[start RECORD LIST]

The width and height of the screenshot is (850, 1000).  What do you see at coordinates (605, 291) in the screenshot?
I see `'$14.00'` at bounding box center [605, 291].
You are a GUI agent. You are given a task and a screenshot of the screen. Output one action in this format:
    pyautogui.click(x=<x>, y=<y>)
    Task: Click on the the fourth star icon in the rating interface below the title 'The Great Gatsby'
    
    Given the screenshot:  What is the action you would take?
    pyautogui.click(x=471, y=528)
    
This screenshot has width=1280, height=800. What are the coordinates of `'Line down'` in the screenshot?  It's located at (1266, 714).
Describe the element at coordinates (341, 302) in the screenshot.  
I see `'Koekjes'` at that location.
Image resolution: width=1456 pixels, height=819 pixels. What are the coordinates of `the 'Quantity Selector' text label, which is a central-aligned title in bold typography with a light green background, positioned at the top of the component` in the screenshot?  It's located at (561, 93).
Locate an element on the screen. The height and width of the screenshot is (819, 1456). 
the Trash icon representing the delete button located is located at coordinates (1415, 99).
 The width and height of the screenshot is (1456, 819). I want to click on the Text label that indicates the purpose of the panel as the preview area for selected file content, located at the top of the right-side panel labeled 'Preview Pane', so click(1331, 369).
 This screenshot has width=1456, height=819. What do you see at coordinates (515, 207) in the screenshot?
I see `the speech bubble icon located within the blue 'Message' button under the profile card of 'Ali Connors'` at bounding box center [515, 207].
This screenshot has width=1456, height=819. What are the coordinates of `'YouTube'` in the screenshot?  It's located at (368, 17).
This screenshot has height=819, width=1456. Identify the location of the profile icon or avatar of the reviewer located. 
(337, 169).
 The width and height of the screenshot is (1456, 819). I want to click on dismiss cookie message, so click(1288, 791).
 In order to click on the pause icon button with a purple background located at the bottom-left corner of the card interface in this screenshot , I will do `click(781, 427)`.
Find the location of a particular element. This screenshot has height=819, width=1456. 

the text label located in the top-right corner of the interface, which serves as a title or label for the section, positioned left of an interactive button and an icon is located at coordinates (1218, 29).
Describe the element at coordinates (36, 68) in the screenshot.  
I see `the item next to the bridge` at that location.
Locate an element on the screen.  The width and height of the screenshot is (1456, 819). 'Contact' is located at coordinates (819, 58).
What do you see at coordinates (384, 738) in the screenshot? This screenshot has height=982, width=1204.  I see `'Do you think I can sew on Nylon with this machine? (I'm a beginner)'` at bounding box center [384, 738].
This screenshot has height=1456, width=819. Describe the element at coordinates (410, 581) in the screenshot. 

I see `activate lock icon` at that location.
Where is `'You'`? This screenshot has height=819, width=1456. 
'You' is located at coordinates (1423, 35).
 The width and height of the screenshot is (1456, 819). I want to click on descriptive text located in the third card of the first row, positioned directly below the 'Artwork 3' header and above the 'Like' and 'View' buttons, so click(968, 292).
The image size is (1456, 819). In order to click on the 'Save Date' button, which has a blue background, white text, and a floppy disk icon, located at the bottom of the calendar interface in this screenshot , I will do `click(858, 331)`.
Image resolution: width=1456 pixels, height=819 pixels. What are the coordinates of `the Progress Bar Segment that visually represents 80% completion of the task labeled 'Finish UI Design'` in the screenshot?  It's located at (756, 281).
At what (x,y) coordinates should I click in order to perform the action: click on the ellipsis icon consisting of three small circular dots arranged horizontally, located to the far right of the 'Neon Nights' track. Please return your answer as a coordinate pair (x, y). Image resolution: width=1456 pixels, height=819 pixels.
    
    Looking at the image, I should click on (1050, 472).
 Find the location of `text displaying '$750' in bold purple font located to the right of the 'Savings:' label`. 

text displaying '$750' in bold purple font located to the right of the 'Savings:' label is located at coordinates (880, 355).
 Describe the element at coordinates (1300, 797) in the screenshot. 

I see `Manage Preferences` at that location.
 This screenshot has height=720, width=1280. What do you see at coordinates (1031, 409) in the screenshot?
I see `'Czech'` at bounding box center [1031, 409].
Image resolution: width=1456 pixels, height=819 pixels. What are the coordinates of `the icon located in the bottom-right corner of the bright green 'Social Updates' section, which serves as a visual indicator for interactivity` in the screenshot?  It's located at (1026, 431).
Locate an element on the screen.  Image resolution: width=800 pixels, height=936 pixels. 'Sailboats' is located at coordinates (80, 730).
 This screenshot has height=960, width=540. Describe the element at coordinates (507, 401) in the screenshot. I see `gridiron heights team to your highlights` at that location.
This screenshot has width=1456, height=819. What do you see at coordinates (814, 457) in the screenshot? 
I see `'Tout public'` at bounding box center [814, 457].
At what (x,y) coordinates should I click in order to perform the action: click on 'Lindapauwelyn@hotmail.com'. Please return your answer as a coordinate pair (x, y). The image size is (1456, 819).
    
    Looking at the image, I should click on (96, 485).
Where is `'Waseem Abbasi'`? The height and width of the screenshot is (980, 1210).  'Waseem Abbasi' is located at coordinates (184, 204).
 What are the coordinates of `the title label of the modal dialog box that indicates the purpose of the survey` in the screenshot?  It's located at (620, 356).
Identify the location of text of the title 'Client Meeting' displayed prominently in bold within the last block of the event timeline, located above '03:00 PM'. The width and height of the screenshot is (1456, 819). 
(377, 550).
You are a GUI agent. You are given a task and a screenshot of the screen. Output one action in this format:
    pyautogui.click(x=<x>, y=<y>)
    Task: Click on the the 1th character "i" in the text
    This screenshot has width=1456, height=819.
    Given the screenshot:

[end RECORD LIST]

● GOAL
Copy out the lines of the items starting with the line that contains "This screenshot has height=1456, width=819." and going on through the line that contains "The image size is (1456, 819). In", with both of those lines included.

● COMPLETE OUTPUT
This screenshot has height=1456, width=819. Describe the element at coordinates (410, 581) in the screenshot. 

I see `activate lock icon` at that location.
Where is `'You'`? This screenshot has height=819, width=1456. 
'You' is located at coordinates (1423, 35).
 The width and height of the screenshot is (1456, 819). I want to click on descriptive text located in the third card of the first row, positioned directly below the 'Artwork 3' header and above the 'Like' and 'View' buttons, so click(968, 292).
The image size is (1456, 819). In order to click on the 'Save Date' button, which has a blue background, white text, and a floppy disk icon, located at the bottom of the calendar interface in this screenshot , I will do `click(858, 331)`.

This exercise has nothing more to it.